Los glaciares de montaña son indicadores sensibles del cambio climático, y su retroceso representa una señal de alarma por sus impactos en la provisión de agua, la biodiversidad y la estabilidad de los ecosistemas.
Un reciente estudio publicado en Science Advances por investigadores de la University of Wisconsin-Madison, liderados por Andrew G. Jones, aporta nuevas evidencias sobre la historia glaciar de la Sierra Nevada de California y proyecta un escenario sin precedentes.
Persistencia glaciar durante el Holoceno
Los glaciares Conness y Maclure mantuvieron hielo continuo durante más de 11.000 años.
El estudio demuestra que los glaciares Conness y Maclure, ubicados cerca del Parque Nacional Yosemite, conservaron cobertura de hielo continua durante todo el Holoceno, el período interglaciar que comenzó hace 11.700 años.
Esto significa que su desaparición proyectada para las próximas décadas sería un fenómeno inédito en la historia reciente del planeta.
“Cuando estos glaciares mueran, seremos los primeros humanos en ver picos sin hielo en Yosemite”, afirmó Jones.
Técnicas avanzadas para reconstruir el pasado glaciar
Los investigadores utilizaron carbono-14 y berilio-10, elementos que se forman en las rocas expuestas a rayos cósmicos, para determinar la presencia histórica de hielo. Las bajas concentraciones encontradas indican que las rocas estuvieron cubiertas por hielo durante casi todo el Holoceno, bloqueando la formación de estos isótopos.
Además, se recolectaron 17 muestras de lecho rocoso y 55 bloques de morrena en los márgenes de los glaciares, lo que permitió confirmar la persistencia glaciar incluso en los episodios más cálidos del período.

Un retroceso sin precedentes de los glaciares impulsado por el ser humano
El calentamiento global actual supera los límites térmicos registrados en los últimos milenios.
La investigación muestra que la línea de equilibrio glaciar en California ya ha superado todos los registros desde que hay constancia de poblamiento humano en América del Norte.
El glaciar East Lyell, el más pequeño de la zona, creció hace 7.000 años, antes de lo que se pensaba, lo que refuerza la idea de que nunca se había registrado una desaparición total de estos cuerpos de hielo en el Holoceno.
“El cambio climático antropogénico está creando un escenario sin análogos en el oeste de EE. UU.”, concluyen los autores.

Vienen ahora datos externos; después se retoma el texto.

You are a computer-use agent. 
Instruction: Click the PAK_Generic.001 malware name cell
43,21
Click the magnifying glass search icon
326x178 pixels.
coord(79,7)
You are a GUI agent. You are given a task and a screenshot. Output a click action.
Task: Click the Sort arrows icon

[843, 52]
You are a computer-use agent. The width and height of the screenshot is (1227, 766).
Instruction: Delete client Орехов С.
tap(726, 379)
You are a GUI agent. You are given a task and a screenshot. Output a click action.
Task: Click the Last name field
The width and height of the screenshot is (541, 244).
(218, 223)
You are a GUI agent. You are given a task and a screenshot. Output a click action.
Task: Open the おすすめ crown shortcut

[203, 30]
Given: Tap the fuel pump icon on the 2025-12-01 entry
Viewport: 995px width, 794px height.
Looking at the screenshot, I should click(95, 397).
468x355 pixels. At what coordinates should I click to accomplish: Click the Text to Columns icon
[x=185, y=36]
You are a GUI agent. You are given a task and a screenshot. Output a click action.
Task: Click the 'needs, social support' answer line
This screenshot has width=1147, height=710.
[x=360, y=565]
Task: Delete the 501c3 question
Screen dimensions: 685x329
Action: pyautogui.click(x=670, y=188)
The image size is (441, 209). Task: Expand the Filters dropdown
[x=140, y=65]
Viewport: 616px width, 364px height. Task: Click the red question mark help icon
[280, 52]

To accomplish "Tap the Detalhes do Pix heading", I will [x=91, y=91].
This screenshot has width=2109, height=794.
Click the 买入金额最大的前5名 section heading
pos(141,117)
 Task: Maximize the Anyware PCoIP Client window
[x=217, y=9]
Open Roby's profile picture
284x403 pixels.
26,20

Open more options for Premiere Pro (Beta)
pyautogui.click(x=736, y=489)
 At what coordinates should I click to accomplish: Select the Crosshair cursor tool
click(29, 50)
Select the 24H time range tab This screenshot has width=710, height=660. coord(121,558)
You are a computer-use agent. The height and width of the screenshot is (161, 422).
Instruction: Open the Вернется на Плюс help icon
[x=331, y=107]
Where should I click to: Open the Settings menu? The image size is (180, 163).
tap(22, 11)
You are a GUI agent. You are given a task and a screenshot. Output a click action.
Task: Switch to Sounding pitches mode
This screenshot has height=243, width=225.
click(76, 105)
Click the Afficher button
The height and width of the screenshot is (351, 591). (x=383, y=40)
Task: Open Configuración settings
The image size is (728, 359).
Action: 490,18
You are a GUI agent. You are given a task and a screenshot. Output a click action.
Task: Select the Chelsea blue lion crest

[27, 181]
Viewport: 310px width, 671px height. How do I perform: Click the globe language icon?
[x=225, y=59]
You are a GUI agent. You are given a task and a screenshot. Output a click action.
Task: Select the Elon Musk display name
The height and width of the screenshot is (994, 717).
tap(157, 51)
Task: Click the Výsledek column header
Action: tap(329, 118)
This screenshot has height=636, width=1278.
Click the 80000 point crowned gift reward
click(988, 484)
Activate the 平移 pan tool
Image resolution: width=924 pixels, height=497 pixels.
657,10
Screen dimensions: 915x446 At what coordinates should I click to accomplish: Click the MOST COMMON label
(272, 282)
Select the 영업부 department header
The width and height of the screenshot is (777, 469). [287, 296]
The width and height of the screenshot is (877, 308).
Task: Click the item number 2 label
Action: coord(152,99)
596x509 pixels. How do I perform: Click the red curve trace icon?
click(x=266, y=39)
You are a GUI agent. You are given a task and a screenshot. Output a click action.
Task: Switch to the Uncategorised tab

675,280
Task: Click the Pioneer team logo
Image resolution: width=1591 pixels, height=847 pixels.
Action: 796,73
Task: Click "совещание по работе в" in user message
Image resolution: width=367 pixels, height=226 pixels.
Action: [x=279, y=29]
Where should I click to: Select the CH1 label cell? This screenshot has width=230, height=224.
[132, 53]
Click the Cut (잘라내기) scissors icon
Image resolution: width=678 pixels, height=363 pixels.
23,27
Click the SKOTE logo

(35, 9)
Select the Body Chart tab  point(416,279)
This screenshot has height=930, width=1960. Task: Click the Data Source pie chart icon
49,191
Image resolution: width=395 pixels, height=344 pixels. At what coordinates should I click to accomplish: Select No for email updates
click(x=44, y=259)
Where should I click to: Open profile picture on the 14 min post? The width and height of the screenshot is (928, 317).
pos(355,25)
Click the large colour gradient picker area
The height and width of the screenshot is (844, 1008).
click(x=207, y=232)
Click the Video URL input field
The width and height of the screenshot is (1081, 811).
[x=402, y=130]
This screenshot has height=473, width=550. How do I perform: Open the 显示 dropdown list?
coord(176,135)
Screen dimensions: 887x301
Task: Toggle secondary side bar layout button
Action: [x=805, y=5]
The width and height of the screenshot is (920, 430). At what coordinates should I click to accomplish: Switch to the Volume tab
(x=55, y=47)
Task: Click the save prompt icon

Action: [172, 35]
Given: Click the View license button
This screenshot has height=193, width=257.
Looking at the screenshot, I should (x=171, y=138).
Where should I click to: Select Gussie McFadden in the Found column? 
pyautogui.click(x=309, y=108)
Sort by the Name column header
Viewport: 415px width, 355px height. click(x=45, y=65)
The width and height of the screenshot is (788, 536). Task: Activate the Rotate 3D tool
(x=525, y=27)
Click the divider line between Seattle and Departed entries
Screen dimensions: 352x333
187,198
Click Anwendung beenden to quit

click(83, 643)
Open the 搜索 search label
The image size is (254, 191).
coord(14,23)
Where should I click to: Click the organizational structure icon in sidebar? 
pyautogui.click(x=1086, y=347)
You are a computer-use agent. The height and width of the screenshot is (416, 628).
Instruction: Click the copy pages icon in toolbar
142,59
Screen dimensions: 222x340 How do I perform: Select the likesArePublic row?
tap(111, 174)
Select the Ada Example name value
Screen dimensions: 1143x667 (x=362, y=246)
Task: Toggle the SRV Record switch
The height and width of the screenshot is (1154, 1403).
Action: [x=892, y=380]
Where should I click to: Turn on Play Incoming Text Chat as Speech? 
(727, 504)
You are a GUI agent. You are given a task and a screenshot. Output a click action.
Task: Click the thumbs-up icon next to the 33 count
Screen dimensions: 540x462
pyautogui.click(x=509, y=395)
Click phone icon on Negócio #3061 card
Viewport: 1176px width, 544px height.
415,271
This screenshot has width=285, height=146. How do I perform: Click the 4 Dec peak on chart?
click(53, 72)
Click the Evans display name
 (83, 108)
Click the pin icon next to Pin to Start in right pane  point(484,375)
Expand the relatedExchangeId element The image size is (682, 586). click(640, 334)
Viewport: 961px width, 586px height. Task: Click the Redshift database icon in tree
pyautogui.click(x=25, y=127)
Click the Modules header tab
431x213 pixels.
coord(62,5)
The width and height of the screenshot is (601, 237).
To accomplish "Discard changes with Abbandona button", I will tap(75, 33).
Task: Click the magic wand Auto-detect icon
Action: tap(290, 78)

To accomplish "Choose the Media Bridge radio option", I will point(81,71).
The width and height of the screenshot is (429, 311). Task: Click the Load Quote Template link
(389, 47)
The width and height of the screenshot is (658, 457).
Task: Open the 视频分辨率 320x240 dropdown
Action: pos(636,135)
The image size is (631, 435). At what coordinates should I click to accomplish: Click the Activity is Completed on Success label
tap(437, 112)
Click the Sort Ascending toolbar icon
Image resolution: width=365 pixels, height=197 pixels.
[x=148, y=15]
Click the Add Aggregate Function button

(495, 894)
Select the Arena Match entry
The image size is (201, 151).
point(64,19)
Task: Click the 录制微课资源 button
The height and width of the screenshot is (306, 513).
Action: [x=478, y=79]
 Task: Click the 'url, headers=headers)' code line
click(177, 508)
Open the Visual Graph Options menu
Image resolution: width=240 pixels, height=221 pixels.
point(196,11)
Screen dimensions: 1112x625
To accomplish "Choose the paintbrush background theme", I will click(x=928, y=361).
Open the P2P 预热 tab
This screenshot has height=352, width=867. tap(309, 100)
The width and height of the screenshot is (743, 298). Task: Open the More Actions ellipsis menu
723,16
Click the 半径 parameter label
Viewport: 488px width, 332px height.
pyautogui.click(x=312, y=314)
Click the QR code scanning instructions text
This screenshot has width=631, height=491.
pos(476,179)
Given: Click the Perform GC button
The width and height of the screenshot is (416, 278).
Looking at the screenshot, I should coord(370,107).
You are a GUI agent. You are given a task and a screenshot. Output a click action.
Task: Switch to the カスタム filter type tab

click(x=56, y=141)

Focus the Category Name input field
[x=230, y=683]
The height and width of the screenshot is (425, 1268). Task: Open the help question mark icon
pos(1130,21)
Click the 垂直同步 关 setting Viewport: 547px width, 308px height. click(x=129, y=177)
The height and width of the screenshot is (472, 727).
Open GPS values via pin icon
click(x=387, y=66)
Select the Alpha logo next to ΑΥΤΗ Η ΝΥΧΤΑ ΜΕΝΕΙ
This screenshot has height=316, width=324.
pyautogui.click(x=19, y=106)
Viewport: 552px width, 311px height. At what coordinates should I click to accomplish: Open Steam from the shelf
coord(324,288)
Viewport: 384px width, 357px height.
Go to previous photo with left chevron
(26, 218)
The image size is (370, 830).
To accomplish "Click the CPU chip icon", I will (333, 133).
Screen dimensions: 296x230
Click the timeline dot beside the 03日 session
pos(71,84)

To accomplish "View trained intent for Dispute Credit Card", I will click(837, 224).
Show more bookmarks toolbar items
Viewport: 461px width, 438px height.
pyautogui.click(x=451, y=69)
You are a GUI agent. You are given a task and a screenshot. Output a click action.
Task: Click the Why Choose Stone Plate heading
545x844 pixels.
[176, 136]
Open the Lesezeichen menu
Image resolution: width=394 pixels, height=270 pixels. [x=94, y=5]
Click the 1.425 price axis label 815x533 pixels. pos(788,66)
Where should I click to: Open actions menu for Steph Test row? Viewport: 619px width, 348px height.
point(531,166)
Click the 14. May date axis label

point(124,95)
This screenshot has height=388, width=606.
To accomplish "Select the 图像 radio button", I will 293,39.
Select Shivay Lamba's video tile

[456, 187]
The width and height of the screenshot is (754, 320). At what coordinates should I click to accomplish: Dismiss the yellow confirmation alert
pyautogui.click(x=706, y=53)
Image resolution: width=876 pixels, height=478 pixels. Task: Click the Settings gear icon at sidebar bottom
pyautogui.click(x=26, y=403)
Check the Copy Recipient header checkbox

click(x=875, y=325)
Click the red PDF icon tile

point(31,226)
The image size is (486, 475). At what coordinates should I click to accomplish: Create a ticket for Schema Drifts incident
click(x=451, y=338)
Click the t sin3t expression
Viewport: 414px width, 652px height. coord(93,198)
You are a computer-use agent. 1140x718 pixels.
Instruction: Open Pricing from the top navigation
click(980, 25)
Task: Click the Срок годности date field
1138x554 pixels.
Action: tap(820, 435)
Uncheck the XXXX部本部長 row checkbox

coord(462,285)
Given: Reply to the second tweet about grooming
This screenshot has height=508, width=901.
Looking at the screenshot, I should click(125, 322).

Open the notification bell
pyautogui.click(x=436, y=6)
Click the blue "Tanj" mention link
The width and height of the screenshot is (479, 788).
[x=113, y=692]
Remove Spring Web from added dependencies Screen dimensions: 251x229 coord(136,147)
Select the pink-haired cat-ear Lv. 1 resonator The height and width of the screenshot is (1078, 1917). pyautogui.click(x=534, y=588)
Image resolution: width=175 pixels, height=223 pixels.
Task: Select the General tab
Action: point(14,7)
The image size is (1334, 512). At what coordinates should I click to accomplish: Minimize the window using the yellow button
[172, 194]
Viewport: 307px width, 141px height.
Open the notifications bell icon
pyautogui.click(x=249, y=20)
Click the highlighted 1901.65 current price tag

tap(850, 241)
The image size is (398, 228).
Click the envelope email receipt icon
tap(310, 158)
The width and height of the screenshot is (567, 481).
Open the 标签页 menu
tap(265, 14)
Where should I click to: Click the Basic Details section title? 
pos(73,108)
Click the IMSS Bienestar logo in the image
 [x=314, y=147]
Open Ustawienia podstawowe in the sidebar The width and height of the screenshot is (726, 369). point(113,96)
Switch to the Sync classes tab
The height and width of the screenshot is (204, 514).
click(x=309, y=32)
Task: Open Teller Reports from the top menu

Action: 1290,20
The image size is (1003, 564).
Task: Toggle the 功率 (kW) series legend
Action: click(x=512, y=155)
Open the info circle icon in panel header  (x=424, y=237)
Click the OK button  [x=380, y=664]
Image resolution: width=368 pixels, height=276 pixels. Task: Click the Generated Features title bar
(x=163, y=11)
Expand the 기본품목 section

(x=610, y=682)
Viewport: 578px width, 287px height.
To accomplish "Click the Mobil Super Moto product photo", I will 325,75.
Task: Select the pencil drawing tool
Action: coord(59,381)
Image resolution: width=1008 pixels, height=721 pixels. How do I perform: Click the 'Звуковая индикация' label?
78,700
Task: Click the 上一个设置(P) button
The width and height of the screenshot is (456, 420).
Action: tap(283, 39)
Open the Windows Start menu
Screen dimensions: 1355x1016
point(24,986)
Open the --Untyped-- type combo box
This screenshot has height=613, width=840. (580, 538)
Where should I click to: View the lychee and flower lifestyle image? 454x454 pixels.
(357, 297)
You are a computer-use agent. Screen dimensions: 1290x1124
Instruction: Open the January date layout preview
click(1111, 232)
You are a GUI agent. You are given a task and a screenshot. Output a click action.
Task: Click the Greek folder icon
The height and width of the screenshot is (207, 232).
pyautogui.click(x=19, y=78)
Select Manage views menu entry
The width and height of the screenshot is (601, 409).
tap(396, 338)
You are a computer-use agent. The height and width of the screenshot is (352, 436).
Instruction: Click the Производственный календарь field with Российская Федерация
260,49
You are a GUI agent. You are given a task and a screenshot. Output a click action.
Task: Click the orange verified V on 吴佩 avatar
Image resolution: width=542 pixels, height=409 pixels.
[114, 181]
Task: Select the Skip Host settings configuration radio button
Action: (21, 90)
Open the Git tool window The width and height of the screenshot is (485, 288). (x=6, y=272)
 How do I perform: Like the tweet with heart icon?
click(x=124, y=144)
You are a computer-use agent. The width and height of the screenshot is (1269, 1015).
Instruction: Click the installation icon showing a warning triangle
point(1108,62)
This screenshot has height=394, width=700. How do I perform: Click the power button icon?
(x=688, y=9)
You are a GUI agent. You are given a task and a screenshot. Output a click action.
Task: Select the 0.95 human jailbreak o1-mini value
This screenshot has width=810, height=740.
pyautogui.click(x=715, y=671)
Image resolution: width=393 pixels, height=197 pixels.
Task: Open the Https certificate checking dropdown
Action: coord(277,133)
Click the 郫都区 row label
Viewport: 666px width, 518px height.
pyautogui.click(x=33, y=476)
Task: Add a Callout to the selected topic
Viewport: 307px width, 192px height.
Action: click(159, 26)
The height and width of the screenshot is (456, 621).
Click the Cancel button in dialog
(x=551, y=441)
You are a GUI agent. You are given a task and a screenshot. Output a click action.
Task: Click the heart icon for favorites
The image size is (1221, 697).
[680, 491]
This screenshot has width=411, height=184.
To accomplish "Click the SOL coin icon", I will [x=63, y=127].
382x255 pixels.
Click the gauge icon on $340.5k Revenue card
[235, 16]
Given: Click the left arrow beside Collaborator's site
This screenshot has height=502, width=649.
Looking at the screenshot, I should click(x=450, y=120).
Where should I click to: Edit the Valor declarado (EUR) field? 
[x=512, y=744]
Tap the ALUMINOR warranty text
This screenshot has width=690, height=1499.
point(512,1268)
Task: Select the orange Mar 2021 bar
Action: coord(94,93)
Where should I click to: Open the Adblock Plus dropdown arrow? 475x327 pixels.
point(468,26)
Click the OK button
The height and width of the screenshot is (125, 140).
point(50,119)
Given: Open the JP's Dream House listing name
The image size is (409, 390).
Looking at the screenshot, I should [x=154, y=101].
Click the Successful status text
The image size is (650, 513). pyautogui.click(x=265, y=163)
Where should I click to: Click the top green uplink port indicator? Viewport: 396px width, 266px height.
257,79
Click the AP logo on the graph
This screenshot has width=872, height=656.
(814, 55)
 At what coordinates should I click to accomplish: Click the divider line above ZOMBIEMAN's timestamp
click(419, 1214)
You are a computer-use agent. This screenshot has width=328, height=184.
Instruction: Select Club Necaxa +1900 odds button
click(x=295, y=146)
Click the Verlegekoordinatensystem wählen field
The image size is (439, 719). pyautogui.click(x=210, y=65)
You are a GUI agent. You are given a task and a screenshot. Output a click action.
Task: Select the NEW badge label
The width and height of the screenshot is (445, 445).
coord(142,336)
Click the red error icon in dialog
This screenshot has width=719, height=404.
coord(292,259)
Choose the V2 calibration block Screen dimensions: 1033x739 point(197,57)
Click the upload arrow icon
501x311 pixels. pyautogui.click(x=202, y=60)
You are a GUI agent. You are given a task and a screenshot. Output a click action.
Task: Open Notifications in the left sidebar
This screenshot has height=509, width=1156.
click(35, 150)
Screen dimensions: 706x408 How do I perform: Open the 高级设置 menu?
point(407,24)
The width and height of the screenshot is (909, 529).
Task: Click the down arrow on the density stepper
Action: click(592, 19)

Implicancias para la ciencia y la conservación
Los métodos aplicados permiten responder a debates sobre periodos sin hielo y proyectar futuros climáticos.
El uso de isótopos cosmogénicos y modelado numérico confirma su utilidad para reconstruir la historia glaciar y responder a hipótesis basadas únicamente en registros sedimentarios.
Estos avances permiten comprender mejor la dinámica del hielo y anticipar los impactos del calentamiento global en regiones montañosas.